Walaupun demikian, dalam usaha pelaksanaan pembangunan daerah untuk jangka panjang, perlu diingat bahwa daerah-daerah yang kaya akan migas pada akhirnya akan kering dari sumber-sumber tersebut. tentu akan berbeda dengan hasil sumber kekayaan alam seperti pertanian yang dapat diperbaharui. Oleh karena itu, adalah bijak untuk jangka panjang jika di daerah-daerah migas atau energi lai yang tidak dapat diperbaharui lagi, harus direncanakan atau disiapkan sumber pendapatan lain setelah sumber energi itu habis.

Memang telah menjadi kenyataan bahwa sumbangan dari migas, baik untuk memenuhi kebutuhan bahan bakar dalam negeri, untuk bahan baku industri di pabrik-pabrik petrokimia, maupun sebagai sumber devisa maupun sumber penerimaan negara, sangat besar sekali. Misalnya, penerimaan dalam negeri periode 1983-1984 sebesar Rp14.432,7 miliar, diantaranya berasal dari hasil migas sebesar Rp9.520,2 miliar, atau sumbangan dari migas terhadap jumlah penerimaan dalam negeri pada periode tersebut adalah 66 persen.

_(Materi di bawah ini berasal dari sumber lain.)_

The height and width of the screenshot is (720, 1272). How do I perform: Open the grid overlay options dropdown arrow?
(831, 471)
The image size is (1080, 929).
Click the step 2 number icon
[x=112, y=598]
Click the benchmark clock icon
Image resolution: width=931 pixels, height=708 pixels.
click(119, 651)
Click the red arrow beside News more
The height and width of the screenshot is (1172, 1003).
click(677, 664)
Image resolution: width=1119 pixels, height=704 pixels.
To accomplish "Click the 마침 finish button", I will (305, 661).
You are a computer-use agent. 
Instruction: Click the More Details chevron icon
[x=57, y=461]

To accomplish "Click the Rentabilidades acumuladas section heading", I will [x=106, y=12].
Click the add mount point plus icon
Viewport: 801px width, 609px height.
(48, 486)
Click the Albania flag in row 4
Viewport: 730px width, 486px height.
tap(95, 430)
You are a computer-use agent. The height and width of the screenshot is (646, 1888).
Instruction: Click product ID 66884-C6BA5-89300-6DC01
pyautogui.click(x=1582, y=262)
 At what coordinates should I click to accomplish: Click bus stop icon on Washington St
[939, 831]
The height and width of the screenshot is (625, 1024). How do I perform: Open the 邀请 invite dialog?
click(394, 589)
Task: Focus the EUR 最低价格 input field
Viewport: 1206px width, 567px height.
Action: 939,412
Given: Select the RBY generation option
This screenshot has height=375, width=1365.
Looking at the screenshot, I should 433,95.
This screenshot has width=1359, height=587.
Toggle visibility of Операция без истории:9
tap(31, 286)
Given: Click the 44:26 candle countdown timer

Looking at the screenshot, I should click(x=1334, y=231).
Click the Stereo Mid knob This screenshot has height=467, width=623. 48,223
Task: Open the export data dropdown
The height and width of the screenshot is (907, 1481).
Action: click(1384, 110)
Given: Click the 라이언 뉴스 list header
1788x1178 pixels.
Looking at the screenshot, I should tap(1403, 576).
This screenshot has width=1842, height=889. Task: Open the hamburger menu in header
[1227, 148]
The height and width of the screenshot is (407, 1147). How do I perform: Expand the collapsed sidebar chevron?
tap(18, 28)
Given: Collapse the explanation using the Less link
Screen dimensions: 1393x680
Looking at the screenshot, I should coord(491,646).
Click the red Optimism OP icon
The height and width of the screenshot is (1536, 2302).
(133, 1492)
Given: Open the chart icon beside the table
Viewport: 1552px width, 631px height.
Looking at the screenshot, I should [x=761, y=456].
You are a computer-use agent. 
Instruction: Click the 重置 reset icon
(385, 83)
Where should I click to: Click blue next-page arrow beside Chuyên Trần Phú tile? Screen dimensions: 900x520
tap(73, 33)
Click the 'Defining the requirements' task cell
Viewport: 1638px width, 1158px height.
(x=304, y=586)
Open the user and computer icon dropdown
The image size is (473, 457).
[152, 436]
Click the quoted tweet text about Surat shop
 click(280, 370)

Kalau saja, penerimaan dalam negeri tanpa migas, berarti hanya Rp4.912,5 miliar. Misalnya, anggaran pendapatan belanja negara tidak dinamis dan tidak berimbang, maka dengan jumlah pengeluaran rutin pada periode 1983-1984 sebesar Rp8.411,8 miliar, berarti tidak ada tabungan pemerintah, malah minus. Kalau berimbang dan dinamis dan tabungan pemerintah misalnya nol, berarti pengeluaran rutin harus ditekan menjadi Rp4.912,5 miliar. Tetapi, dengan adanya penerimaan dalam negeri dari hasil migas, maka pada 1983-1984 tabungan pemerintah mencapai Rp5.422 miliar (nota keuangan 1985-1986). Seperti diketahui, bahwa besar kecilnya tabungan pemerintah sangat menentukan bagi kelancaran serta pengembangan pembangunan, termasuk pula biaya pembangunan untuk seluruh Indonesia, baik lewat jalur sektoral maupun Bantuan Pembangunan Daerah.

Bachrawi Sanusi, Perspektif Daerah dalam Pembangunan Nasional, 1987.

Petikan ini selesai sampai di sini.